To do:
Word for word, copy the line containing "The image size is (774, 495)." and every line after it in the records below, leaving pictures out.

Data for the task:
=== Section Start ===

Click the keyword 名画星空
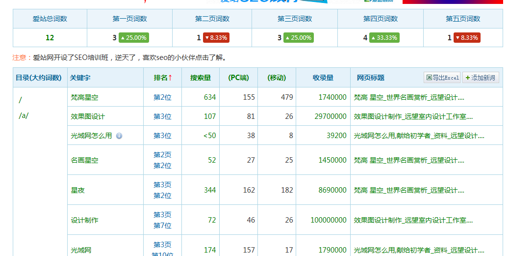This screenshot has width=509, height=256. point(84,160)
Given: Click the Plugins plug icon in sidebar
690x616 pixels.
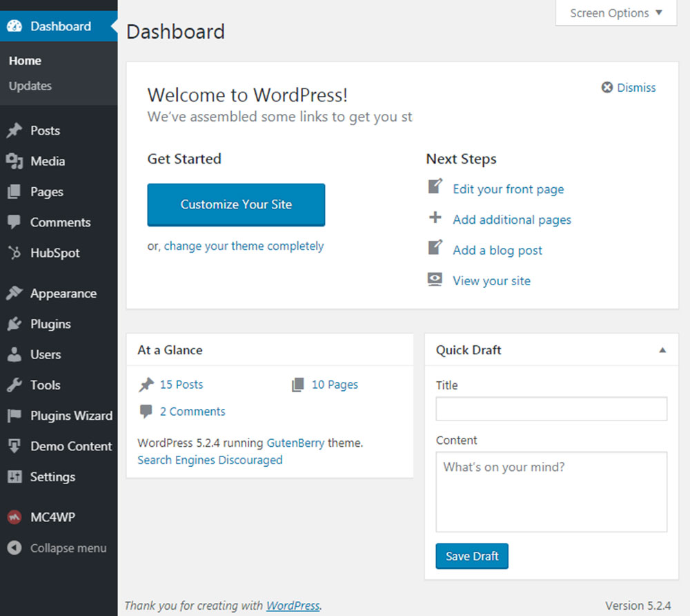Looking at the screenshot, I should point(14,324).
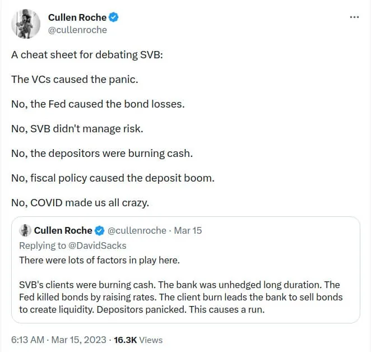This screenshot has height=352, width=371.
Task: Open Cullen Roche's name in the quoted tweet
Action: click(63, 230)
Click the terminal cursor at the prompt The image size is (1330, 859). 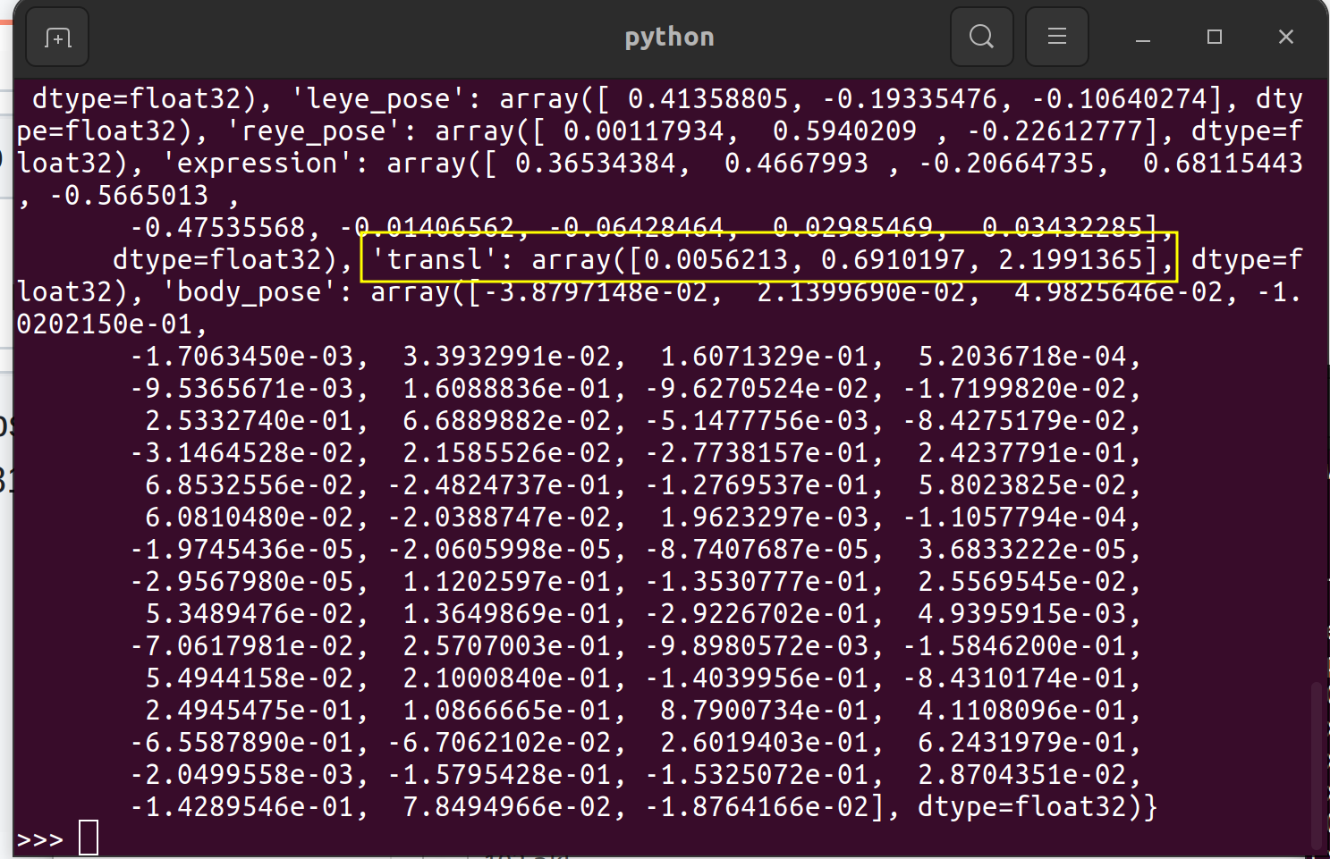89,838
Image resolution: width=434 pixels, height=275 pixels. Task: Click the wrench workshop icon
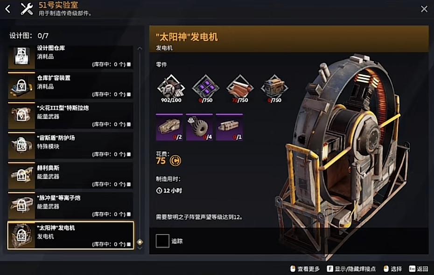(27, 8)
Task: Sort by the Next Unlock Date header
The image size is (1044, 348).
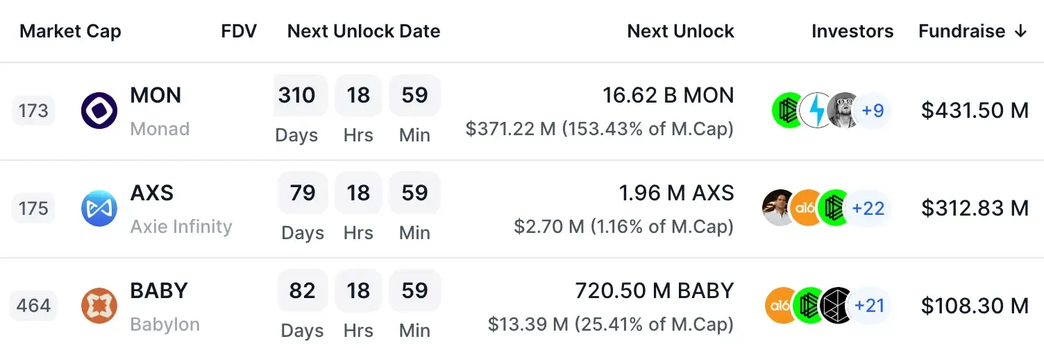Action: click(x=364, y=31)

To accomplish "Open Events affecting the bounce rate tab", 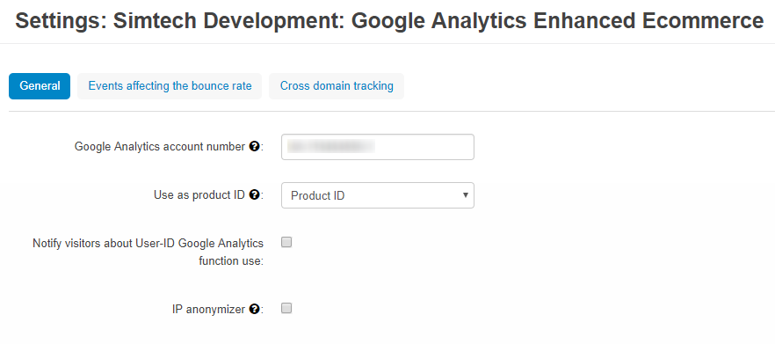I will click(x=170, y=86).
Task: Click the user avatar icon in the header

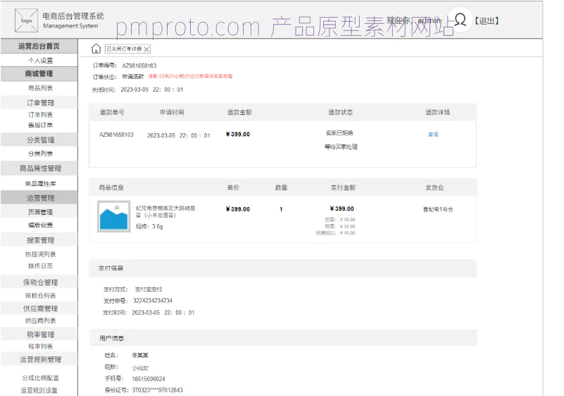Action: [460, 20]
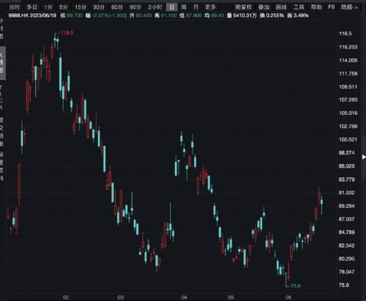The image size is (366, 301).
Task: Click the 118.5 high-price marker on the chart
Action: click(67, 33)
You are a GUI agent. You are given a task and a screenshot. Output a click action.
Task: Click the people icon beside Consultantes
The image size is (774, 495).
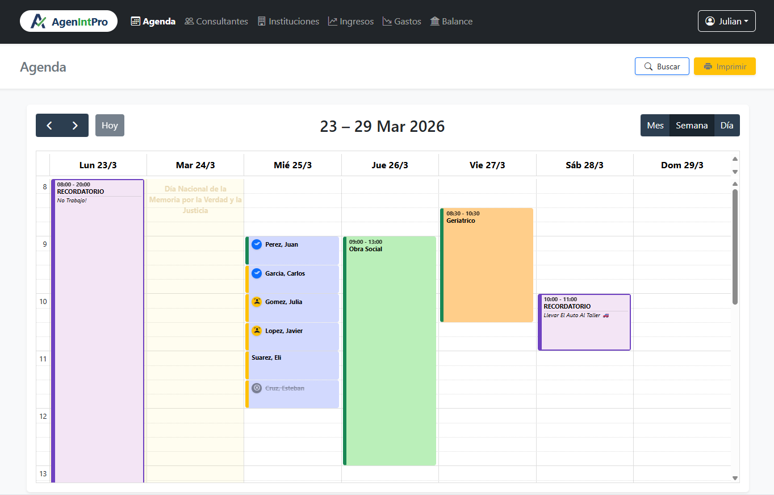[188, 21]
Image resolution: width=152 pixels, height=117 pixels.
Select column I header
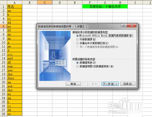tap(135, 2)
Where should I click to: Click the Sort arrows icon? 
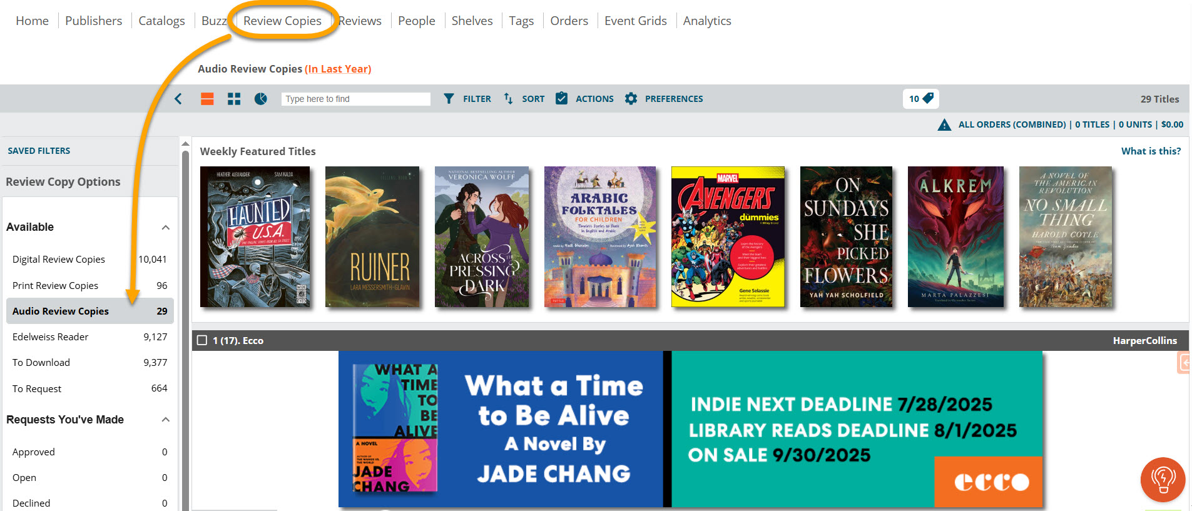[508, 99]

=== Section End ===

Result of the exercise:
The image size is (774, 495).
[188, 21]
Image resolution: width=152 pixels, height=117 pixels.
Select column I header
tap(135, 2)
Where should I click to: Click the Sort arrows icon? 
[508, 99]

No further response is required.